> _Problem to work on_:
Everything from the line with "The height and" to the end of the entries should be set down exactly, except the pictures.

> _Data shown_:
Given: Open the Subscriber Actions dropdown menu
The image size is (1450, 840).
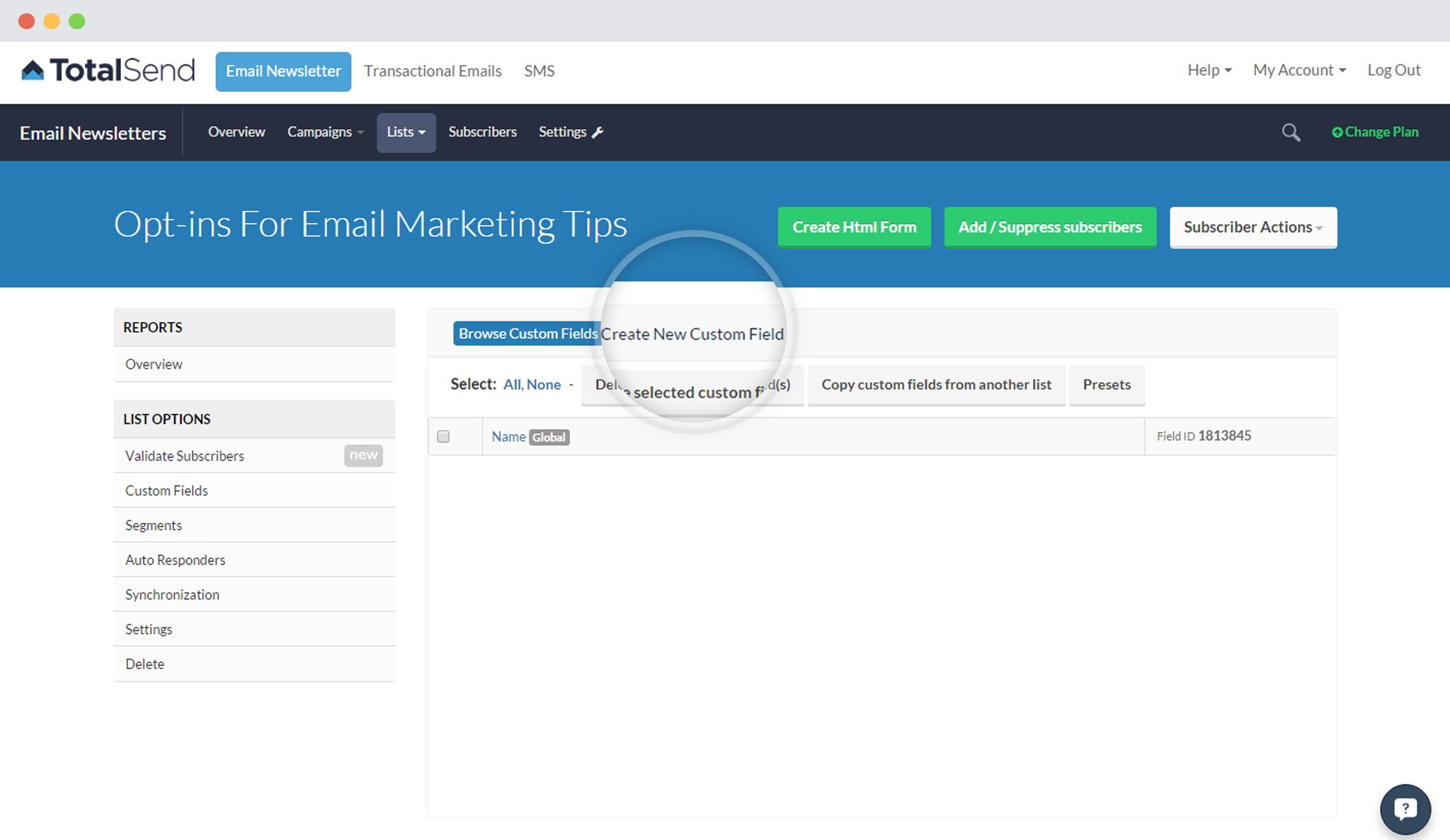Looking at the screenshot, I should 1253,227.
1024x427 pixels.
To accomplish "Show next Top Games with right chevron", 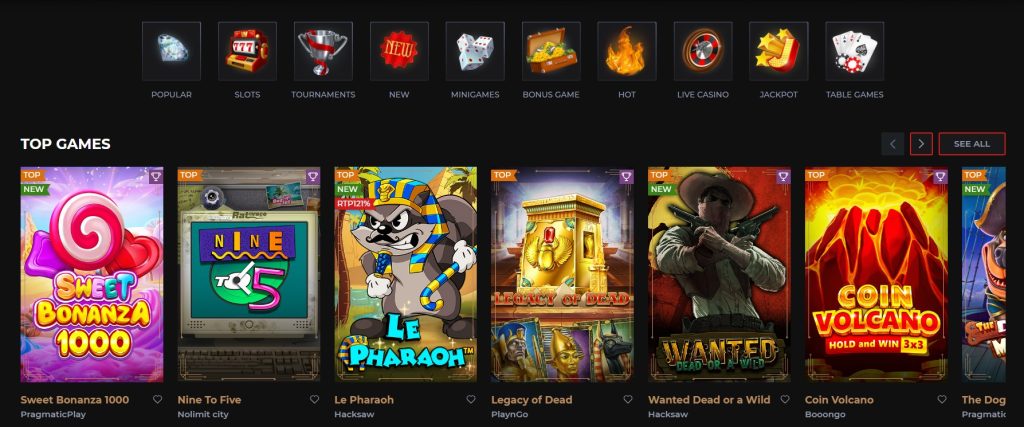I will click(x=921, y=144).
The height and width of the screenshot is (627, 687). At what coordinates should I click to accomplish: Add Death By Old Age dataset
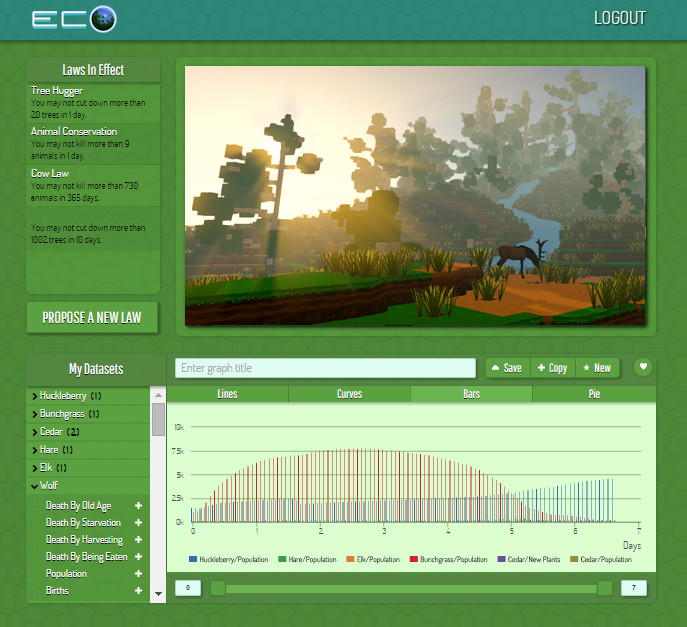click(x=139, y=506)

> _Problem solution_:
The height and width of the screenshot is (627, 687). At what coordinates should I click to accomplish: Add Death By Old Age dataset
click(x=139, y=506)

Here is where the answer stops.